Perdas em chips e memória foram compensadas por outras áreas, mantendo os índices próximos das máximas.
O que aconteceu
Uma bolha em ações de memória e segmentos ligados à inteligência artificial inflou e perdeu trilhões de dólares em poucos meses. Ainda assim, o S&P 500 permaneceu perto do recorde e a versão de peso igual atingiu nova máxima. Ganhos em outros setores compensaram boa parte da correção.
Por que isso importa
A rotação interna é uma fonte de estabilidade. Quando o excesso está concentrado, o capital pode migrar para áreas mais baratas sem provocar colapso geral. O risco aumenta quando a concentração domina índices, crédito e economia ao mesmo tempo.

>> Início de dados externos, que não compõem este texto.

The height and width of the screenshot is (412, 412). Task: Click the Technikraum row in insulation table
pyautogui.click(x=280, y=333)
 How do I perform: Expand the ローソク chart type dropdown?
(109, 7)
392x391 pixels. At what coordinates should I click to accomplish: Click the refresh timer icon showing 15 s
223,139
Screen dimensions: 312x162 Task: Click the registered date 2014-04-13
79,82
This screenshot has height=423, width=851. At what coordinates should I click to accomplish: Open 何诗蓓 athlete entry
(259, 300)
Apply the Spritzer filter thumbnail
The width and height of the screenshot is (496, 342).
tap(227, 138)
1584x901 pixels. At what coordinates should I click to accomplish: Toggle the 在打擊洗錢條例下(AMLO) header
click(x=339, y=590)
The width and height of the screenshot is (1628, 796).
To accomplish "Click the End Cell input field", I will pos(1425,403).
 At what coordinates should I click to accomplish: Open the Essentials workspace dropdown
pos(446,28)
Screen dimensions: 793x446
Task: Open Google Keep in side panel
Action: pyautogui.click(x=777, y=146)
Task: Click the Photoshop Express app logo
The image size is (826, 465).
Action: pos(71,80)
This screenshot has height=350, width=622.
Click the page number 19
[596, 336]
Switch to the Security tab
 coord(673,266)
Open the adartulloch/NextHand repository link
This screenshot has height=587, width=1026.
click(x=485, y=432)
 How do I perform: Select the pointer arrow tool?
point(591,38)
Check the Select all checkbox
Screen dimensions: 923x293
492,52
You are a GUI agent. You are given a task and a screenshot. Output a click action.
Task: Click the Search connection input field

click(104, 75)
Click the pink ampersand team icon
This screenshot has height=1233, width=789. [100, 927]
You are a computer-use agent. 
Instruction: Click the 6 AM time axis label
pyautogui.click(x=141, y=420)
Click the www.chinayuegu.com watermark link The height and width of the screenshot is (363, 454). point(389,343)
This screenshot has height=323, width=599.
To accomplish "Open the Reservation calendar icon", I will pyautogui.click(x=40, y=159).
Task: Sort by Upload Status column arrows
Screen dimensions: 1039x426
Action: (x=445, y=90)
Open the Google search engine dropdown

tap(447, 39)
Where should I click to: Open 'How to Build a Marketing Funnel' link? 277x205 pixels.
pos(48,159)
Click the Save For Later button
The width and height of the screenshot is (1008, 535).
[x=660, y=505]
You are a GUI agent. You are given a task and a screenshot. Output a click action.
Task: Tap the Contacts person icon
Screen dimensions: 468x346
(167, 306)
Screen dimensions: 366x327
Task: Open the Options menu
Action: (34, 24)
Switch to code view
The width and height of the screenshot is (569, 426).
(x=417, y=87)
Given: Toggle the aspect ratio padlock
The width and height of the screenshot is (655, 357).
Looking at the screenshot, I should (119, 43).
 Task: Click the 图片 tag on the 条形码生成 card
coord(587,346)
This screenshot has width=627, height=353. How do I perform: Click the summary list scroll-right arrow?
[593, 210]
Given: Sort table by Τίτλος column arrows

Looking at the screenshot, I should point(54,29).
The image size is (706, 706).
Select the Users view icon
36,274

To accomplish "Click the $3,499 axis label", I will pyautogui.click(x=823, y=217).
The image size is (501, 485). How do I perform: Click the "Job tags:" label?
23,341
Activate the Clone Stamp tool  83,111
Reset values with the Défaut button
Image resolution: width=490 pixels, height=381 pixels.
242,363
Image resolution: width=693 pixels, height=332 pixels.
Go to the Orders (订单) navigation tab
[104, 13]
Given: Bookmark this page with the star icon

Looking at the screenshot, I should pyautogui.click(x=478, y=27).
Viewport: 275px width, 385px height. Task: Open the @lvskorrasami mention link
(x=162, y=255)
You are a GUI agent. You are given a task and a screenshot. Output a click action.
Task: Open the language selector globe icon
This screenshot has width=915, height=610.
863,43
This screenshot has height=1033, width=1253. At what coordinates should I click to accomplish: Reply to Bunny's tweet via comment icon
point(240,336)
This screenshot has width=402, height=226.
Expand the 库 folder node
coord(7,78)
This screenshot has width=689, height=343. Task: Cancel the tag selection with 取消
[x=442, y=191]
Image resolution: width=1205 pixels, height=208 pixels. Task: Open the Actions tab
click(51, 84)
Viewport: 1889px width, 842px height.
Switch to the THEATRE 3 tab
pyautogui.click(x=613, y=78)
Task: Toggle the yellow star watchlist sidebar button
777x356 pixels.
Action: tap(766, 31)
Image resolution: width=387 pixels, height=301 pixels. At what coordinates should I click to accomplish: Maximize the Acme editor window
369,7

Nesse caso, compradores alternativos podem não ser suficientes.
O que deve ser observado
Amplitude de mercado, correlação e exposição bancária ajudarão a medir o perigo. Também será importante observar consumo e investimento real. Uma bolha financeira se torna sistêmica quando perdas reduzem crédito, emprego e confiança, não apenas quando ações caem.
O mercado provou que consegue sobreviver a excessos localizados. A lição não é que bolhas são seguras, mas que o tamanho e as conexões definem o dano.